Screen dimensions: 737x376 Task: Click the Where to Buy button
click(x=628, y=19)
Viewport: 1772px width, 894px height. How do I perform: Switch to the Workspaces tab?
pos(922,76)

----

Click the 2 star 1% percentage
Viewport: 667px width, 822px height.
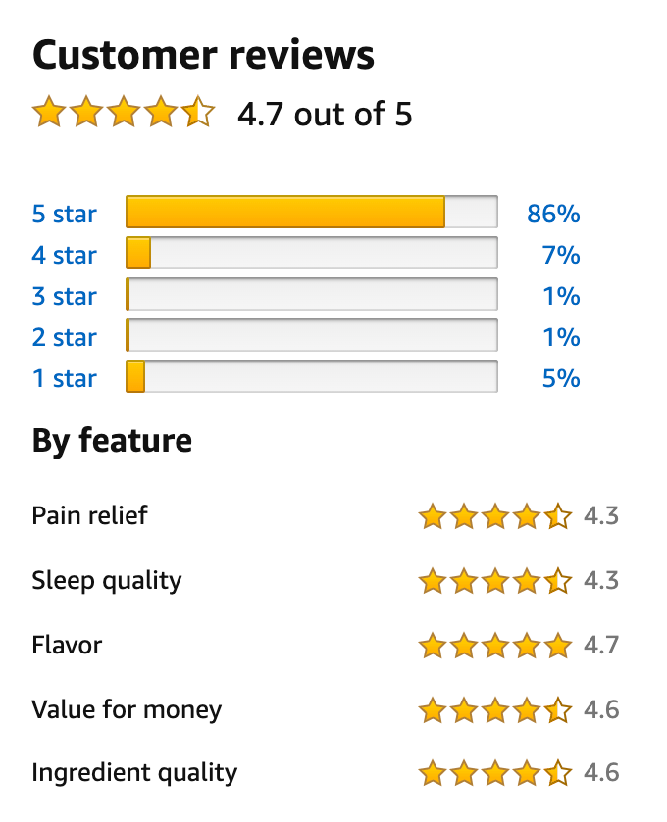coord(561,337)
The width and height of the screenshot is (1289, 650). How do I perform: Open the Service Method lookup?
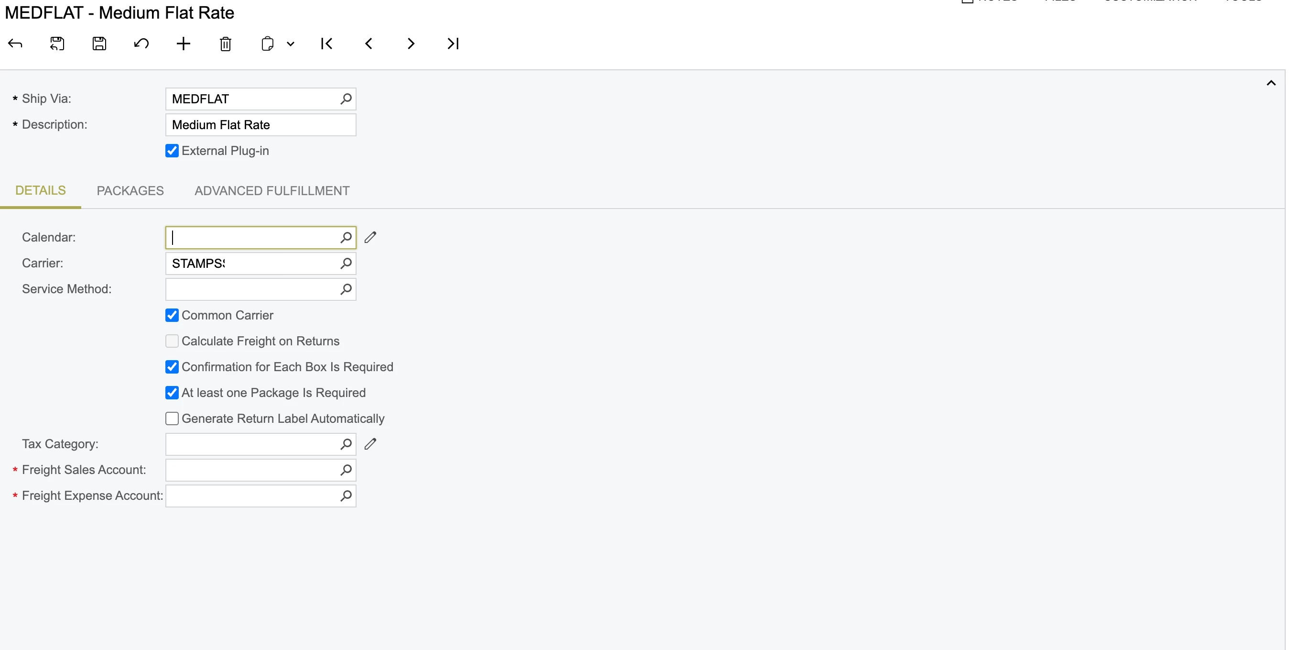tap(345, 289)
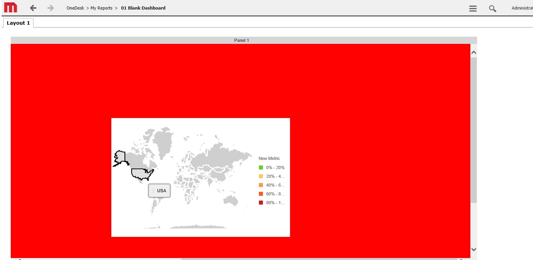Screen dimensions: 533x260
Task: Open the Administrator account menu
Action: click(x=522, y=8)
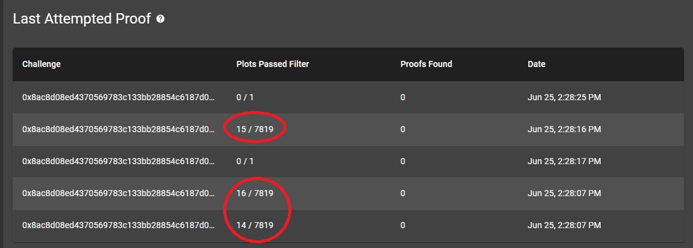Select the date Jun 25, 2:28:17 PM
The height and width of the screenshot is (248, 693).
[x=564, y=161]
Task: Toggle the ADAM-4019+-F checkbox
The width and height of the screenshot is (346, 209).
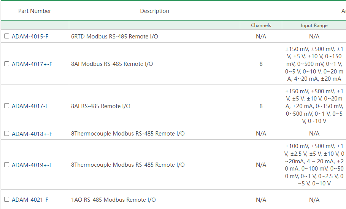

----

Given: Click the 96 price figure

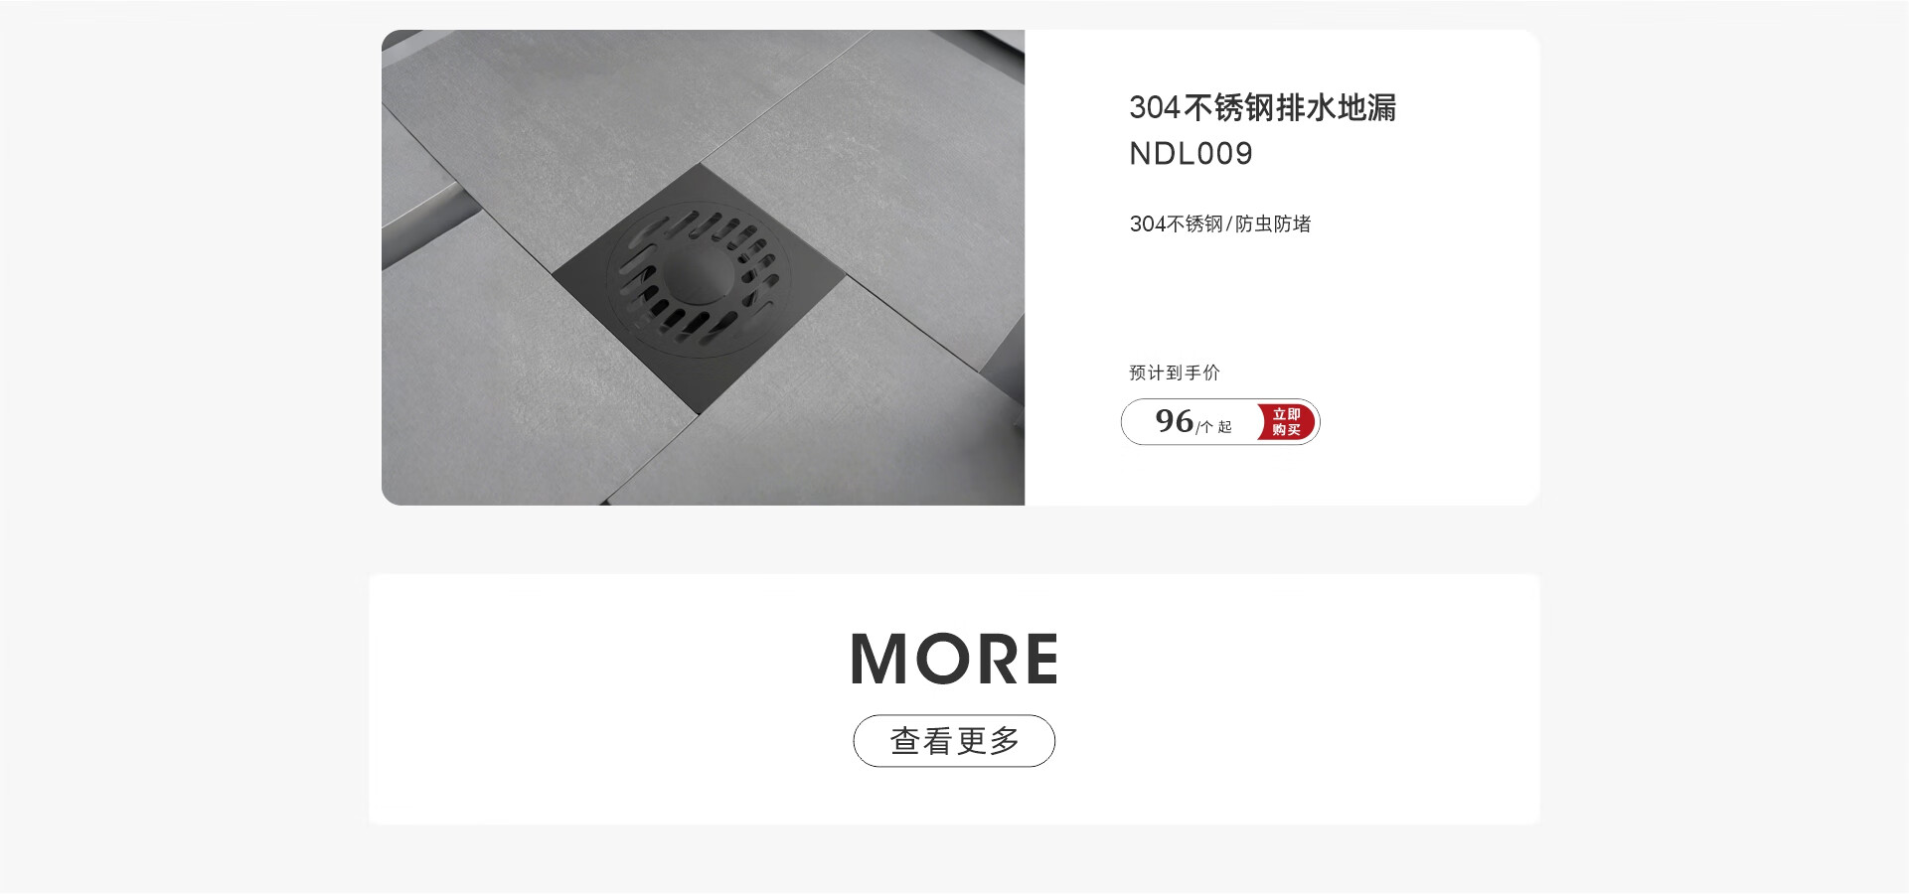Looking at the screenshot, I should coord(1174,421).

----

Problem: Gather every line of the listing above that contains the word "perform".

Answer:
Viewport: 1772px width, 894px height. How do I perform: Switch to the Workspaces tab?
The width and height of the screenshot is (1289, 650). How do I perform: Open the Service Method lookup?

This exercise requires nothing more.